The report states that conflict and climate change-related disasters were the main drivers of acute food insecurity in 18 countries where 74 million people need urgent assistance to prevent famine. New or intensified conflict has deteriorated food security in Myanmar, north-east Nigeria, the Democratic Republic of Congo, South Sudan and Yemen. Prolonged drought conditions have aggravated the situation in several countries in eastern and southern Africa.

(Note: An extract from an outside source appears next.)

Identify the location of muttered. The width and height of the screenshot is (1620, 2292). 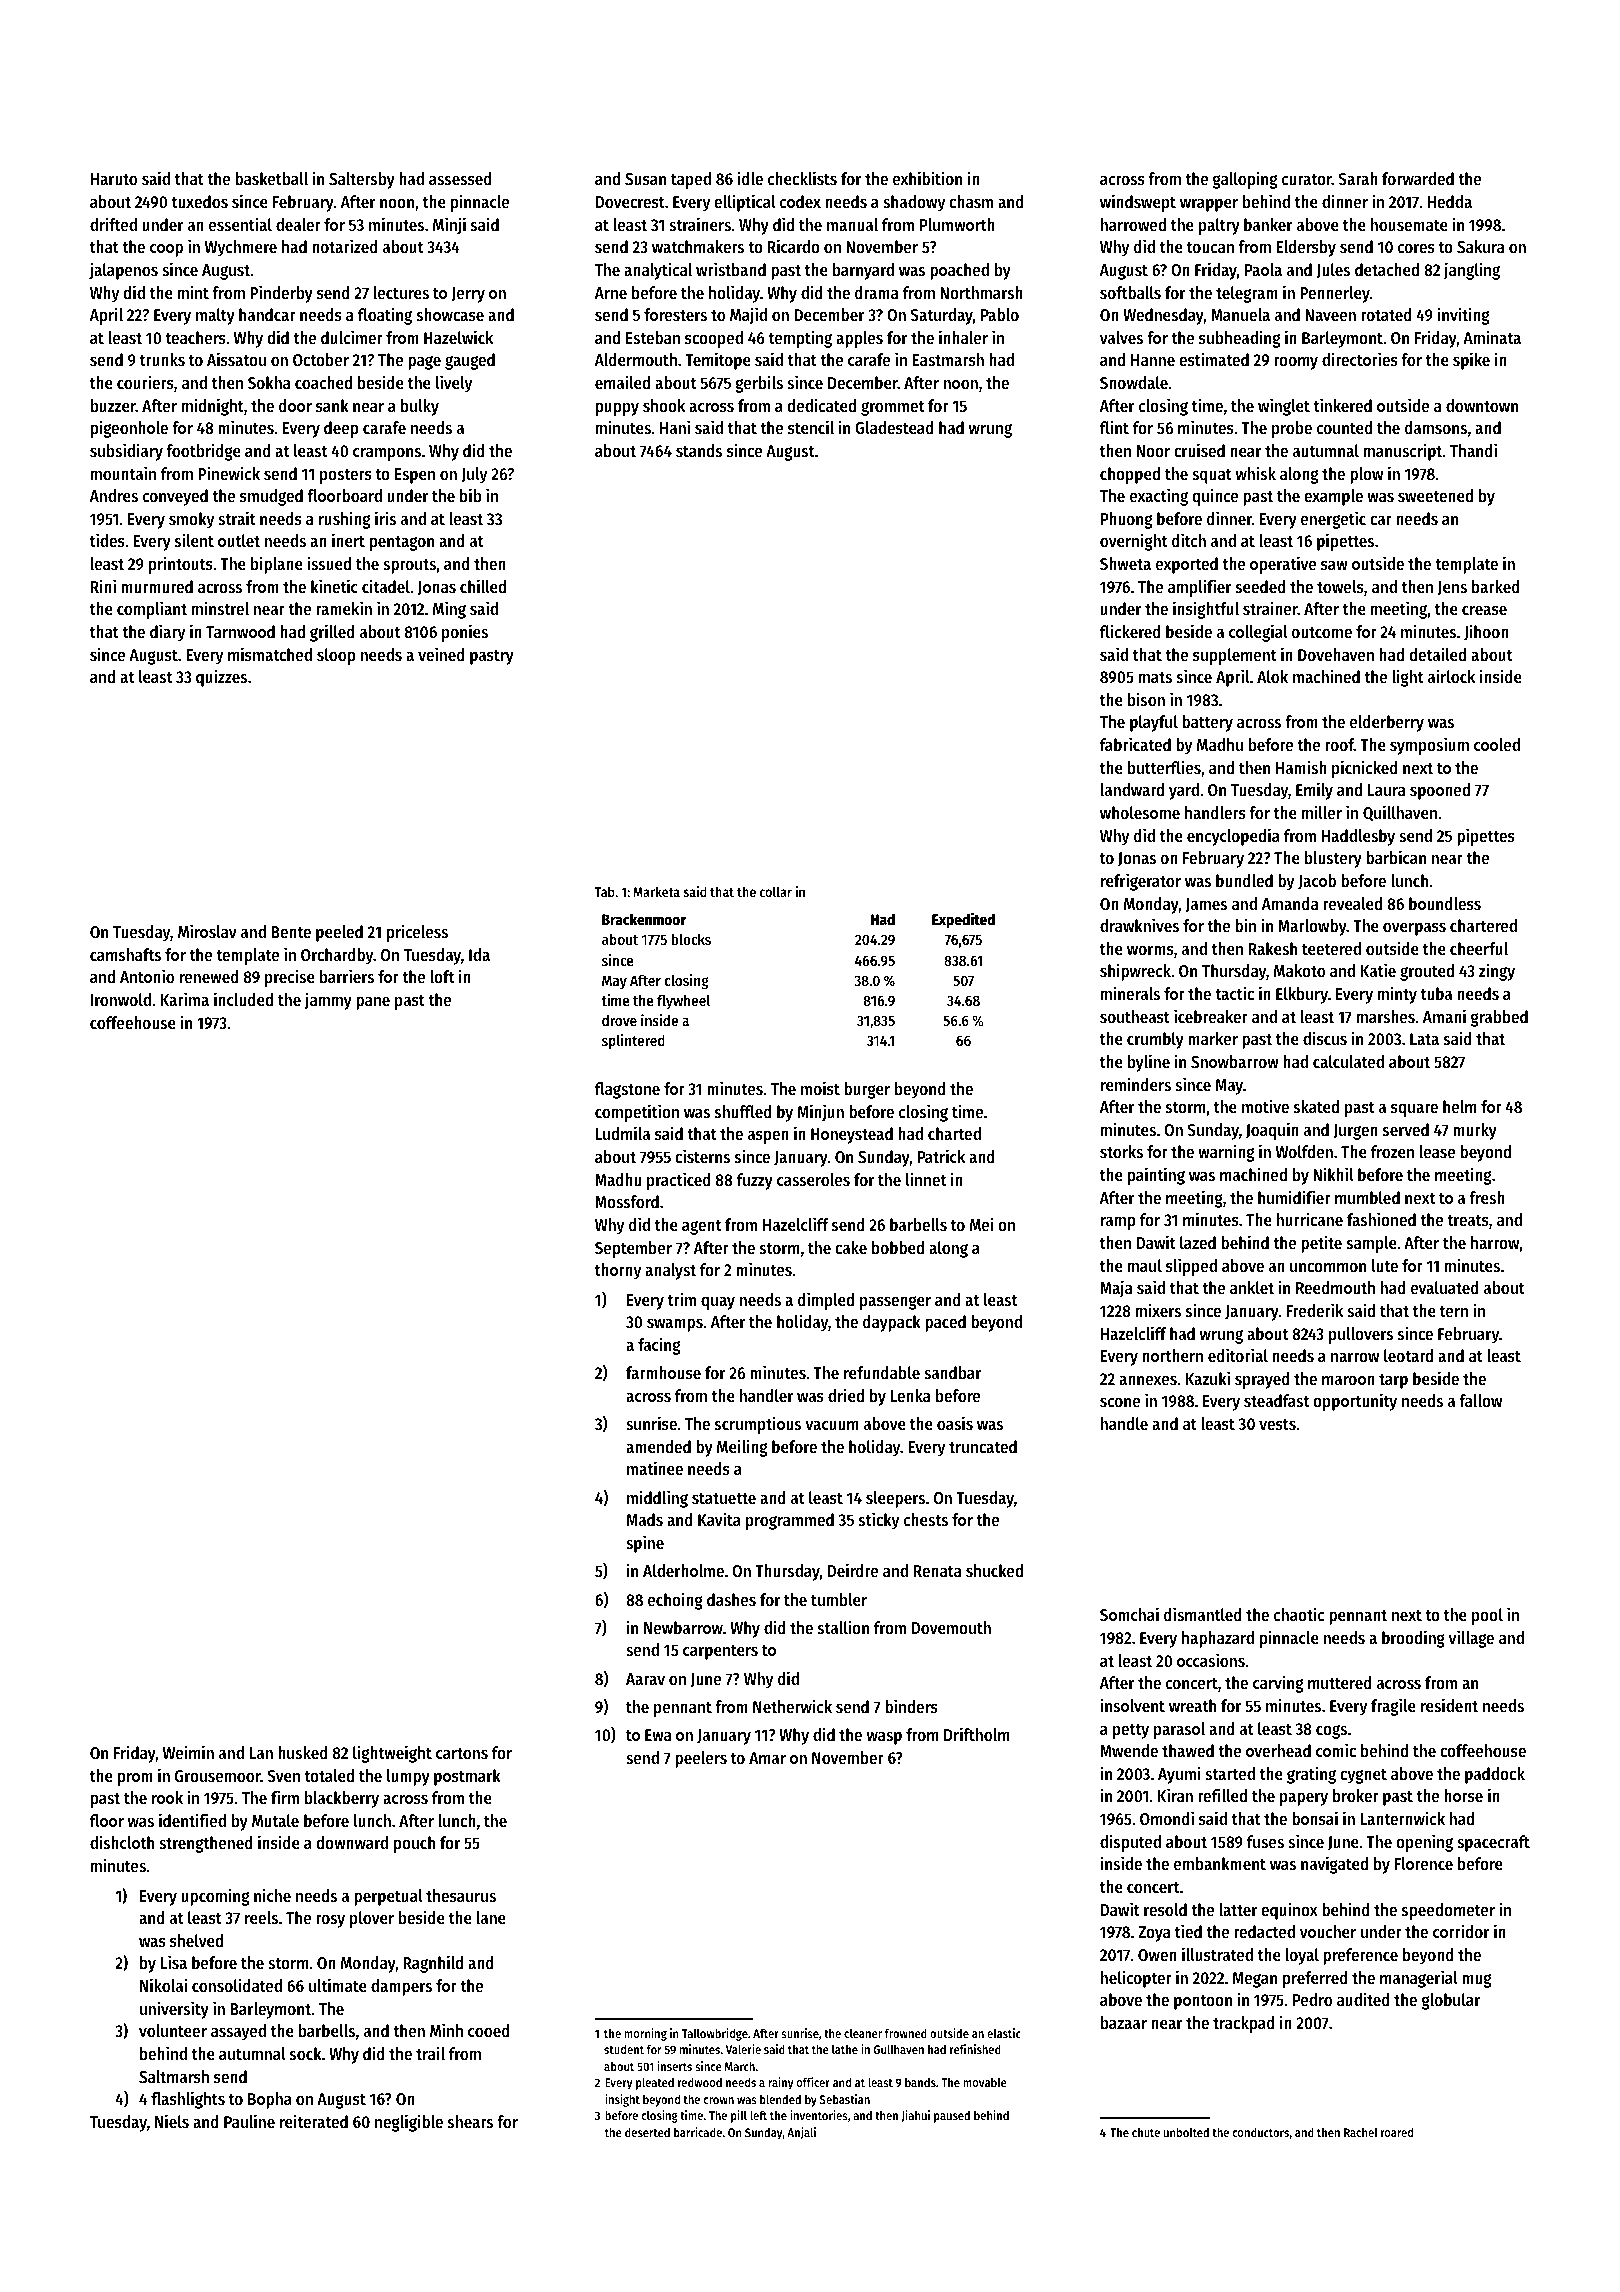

The report further notes that conflict will continue to be a main driver of food insecurity in Afghanistan, Central African Republic, Democratic Republic of Congo, north-eastern Nigeria, the Lake Chad region, South Sudan, Syria, Yemen, Libya, Mali and Niger. It also warns that continued dry weather conditions will further impact food security in pastoral areas of Somalia, south-eastern Ethiopia and eastern Kenya, and in West African and Sahel countries including Senegal, Chad, Niger, Mali, Mauritania and Burkina Faso.

FSIN, also known as the Global Network against Food Crises, is a joint initiative of the EU, the Food and Agriculture Organization of the UN (FAO), and the World Food Programme (WFP). Through the Global Report on Food Crises, the group aims to provide a comprehensive overview of acute food insecurity based on evidence and data from multiple national and regional sources. The report identifies critical priorities for humanitarian aid and outlines how development action can engage at earlier stages to address root causes of hunger, reduce vulnerability, and increase resilience in areas at risk of slipping into acute food security.